Analysis showed that 391 of the molecules displayed “moderate” binding affinity for both targets.
But we need to be realistic about the word “moderate.”
The AI can’t yet design a nanomolar-level drug ready for clinical trials in one shot. These 60 molecules are more like a batch of high-quality lead compounds—a valuable starting point for development.
And that is the value of this work.
In traditional drug discovery, finding a starting point with dual-target activity and good drug-like properties could take a team a year or more.
Moremi Bio completed this difficult from-scratch exploration efficiently inside a computer.
This work demonstrates an engineering solution that can solve a real-world problem. It provides a better starting point, allowing researchers to focus their energy and resources on optimizing these promising molecules into actual drugs.
📜Title: Moremi Bio Agent: Leveraging Agentic Large Language Model for the Discovery of Broad-Spectrum Antibiotics for Enterobacteriaceae 📜Paper: https://www.biorxiv.org/content/10.1101/2025.08.21.671656v1
2. Graph Neural Networks: The Universal Language of Chemistry
For decades, we’ve tried to teach computers chemistry. The process was like describing a Ferrari to a blind person over the phone. You can list all the specs—four wheels, two doors, a V12 engine, a red body—but they will never grasp the essence of the machine: how all the parts connect in a beautiful and efficient way.
Past machine learning methods worked just like that. For each molecule, we would calculate hundreds of “molecular descriptors” like molecular weight, logP, number of rings, and hydrogen bond donors and acceptors. This is basically a detailed parts list. We fed this list to an AI and hoped it would figure out chemical principles. The AI sometimes guessed correctly, but it never really understood.

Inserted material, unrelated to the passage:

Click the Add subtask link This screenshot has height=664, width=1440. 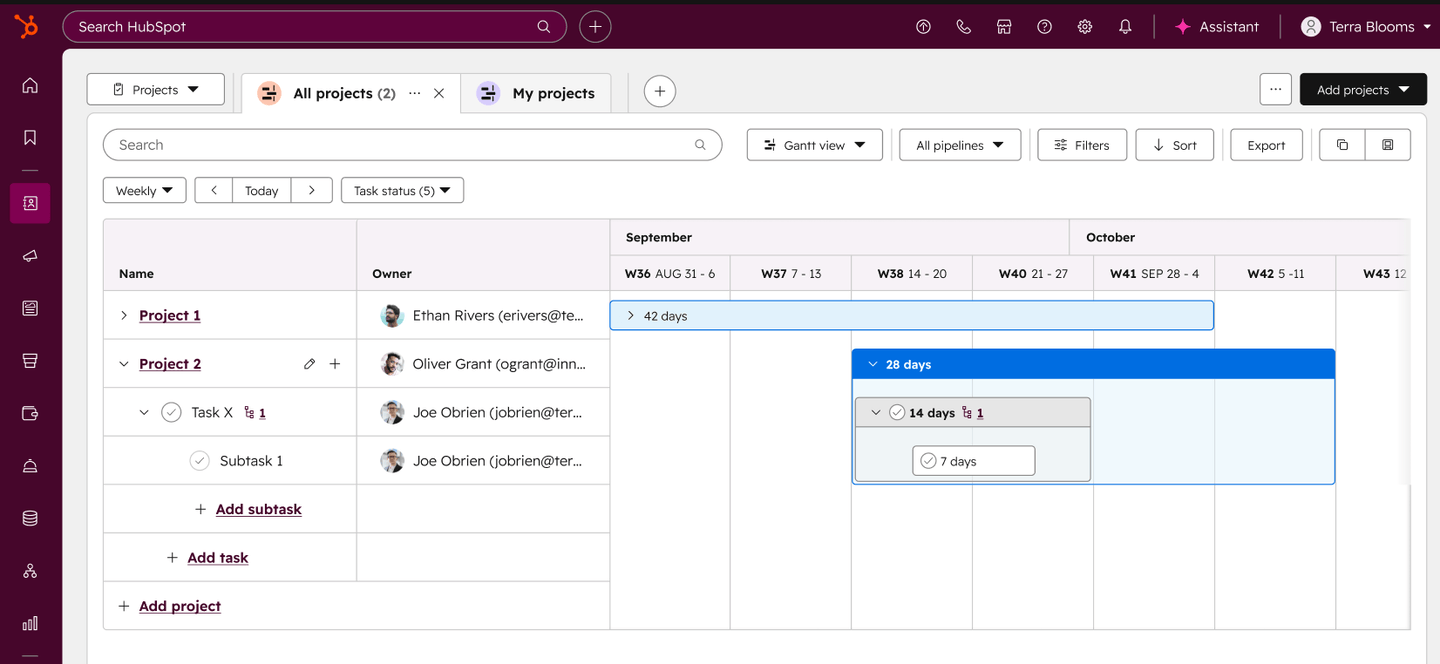258,509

This review paper announces that a new era may have arrived. We’ve found a better language for communicating chemistry to AI.
Welcome to the World of Graphs
This new language is the graph. In mathematics, a graph is defined simply: a collection of nodes and the edges that connect them.

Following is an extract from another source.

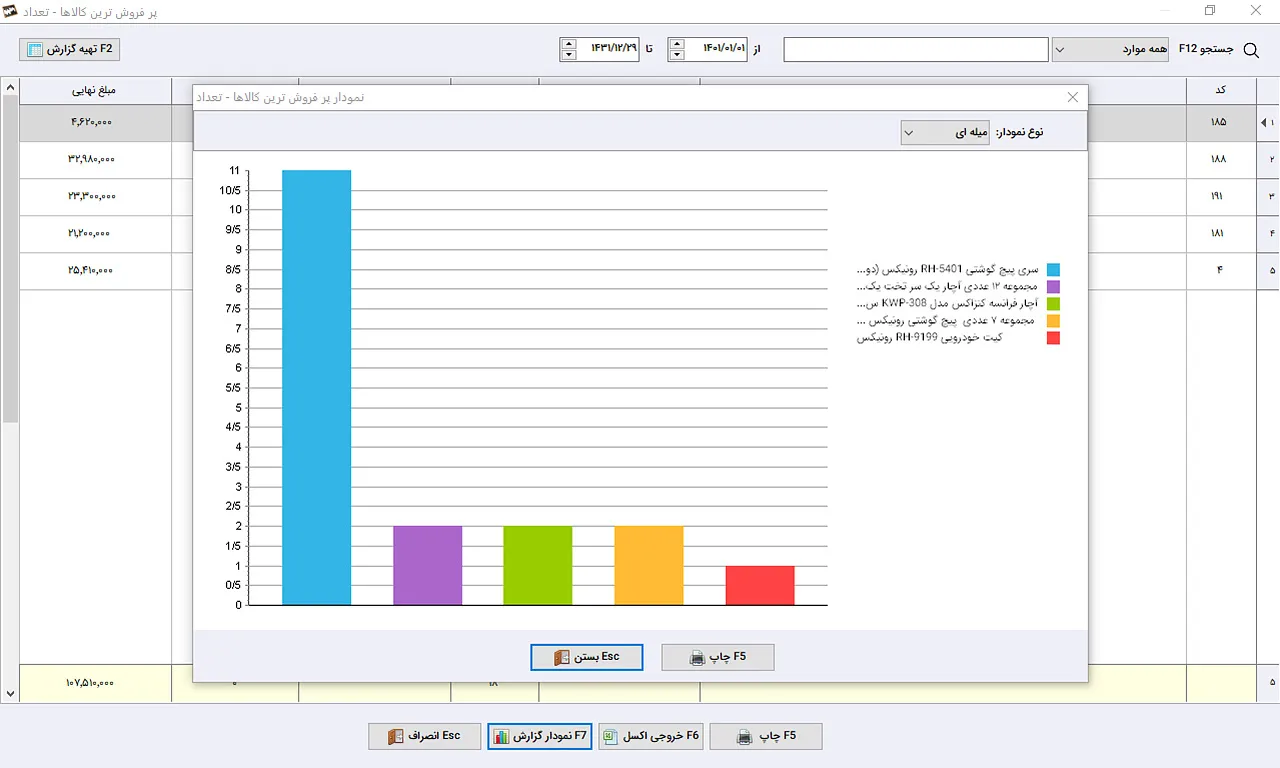1280x768 pixels.
Task: Click the tall blue bar in chart
Action: coord(317,388)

Now, think about a chemical molecule. It’s a collection of atoms (nodes) and the chemical bonds that connect them (edges).

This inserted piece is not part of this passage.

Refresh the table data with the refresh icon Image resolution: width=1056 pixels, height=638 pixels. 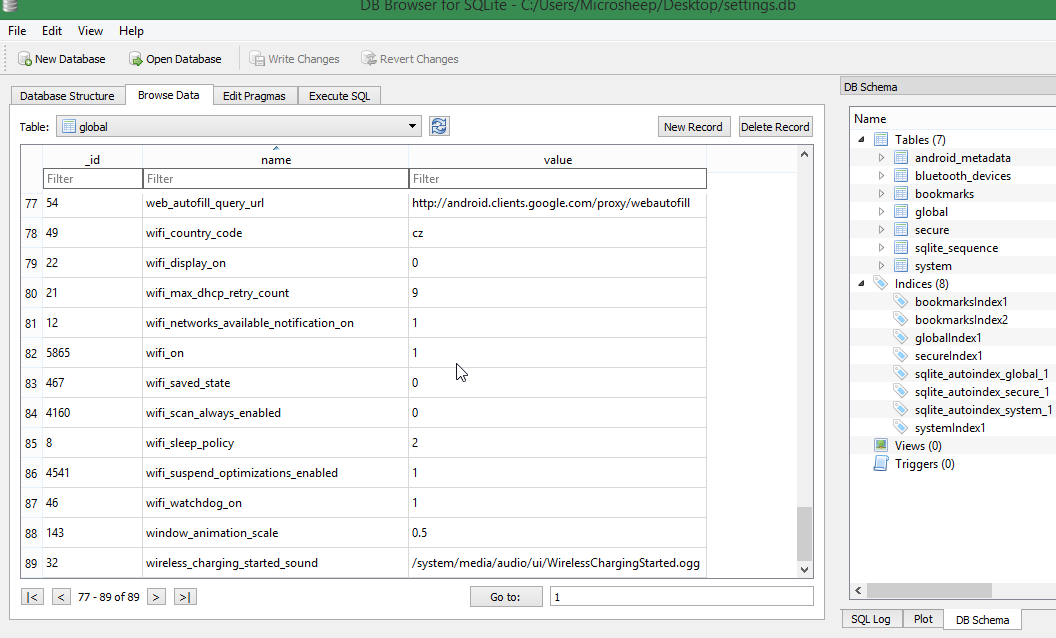click(x=439, y=126)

The correspondence is perfect.
When we represent a molecule as a graph, we’re not just telling the AI, “There’s a carbon atom here and an oxygen atom there.” More importantly, we’re telling it: “This carbon atom and that oxygen atom are connected.”
Graph Neural Networks (GNNs) are AIs built to interpret this graph language.
The way they work is chemically intuitive. Information passes between connected atoms. A carbon atom will pass information to its neighbors, like “I’m an sp2-hybridized carbon bonded to an oxygen and a nitrogen.” The neighbors receive this information and pass it on to their own neighbors. After a few rounds of this message passing, every atom in the molecule has a rich, deep understanding of its local chemical environment.
This is why GNNs perform so well at predicting molecular properties. They are no longer guessing based on a scattered parts list. They are making judgments after understanding the entire “design blueprint” of the molecule.
More Than Just Molecules
The beauty of this method is its universality.
A glucose molecule is a graph. The entire glycolysis pathway is also a graph, but now the nodes are metabolites and the edges are the chemical reactions that catalyze the transformations. We can use the exact same mathematical framework to study problems at completely different scales.
This review also looks to the future: 3D graphs that can understand spatial information, time-dependent graphs that describe chemical reaction processes, and vast knowledge graphs that connect drugs, targets, and diseases.
Graph Neural Networks are not just another buzzword. They represent a shift. We’ve finally stopped trying to force-translate chemistry into long strings of numbers that computers can process. Instead, we’re starting to teach computers the native language of chemists—structure and connection.